It's interesting how some real-life stories refuse to disappear. In 1977 highly decorated former NYPD detective Sonny Grosso wrote and published a book called Murder at the Harlem Mosque, about the events that he personally witnessed on April 14, 1972, at the mosque located at 102 West 116 Street. Four decades on, that event is back in the news.

Grosso, whose own life story was brought to the big screen in the five-time Oscar-winning movie The French Connection in 1971, had become a technical advisor on The Godfather and legendary cop shows like Kojak with Telly Savalas, and TV movies like Contract on Cherry Street with Frank Sinatra in the 1970s. Then, after retiring from the NYPD, he became a celebrated producer himself, working on a string of hit TV series (Night Heat, Top Cops, True Blue) and movies for television (Mary Kay Letourneau: All American Girl, Kings of South Beach, and Citizen Jane, as well as several based on Mary Higgins Clark's novels).

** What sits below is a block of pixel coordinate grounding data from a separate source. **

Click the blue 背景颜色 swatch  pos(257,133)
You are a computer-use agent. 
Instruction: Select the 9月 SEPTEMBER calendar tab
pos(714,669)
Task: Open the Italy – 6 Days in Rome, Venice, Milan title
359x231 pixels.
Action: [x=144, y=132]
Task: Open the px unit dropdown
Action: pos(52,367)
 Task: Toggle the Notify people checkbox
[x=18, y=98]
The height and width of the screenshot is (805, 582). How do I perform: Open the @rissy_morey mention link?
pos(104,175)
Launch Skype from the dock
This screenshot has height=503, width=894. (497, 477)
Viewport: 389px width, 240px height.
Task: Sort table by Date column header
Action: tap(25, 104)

But in 2005 he produced a television movie N.Y.-70 (starring Donnie Wahlberg and Bobby Cannavale, who won a 2013 Emmy for Boardwalk Empire), which once again touched on the events that happened back in April 1972, including the tragic death of police officer Phil Cardillo at that Harlem mosque.

This July 21, 2014, Grosso celebrates another birthday. He has spent every one of them in his beloved New York City. He still bleeds NYPD and New York Yankees blue, but on this birthday he'll have a little sorrow in his heart and will be thinking about that tragic event that happened four decades ago.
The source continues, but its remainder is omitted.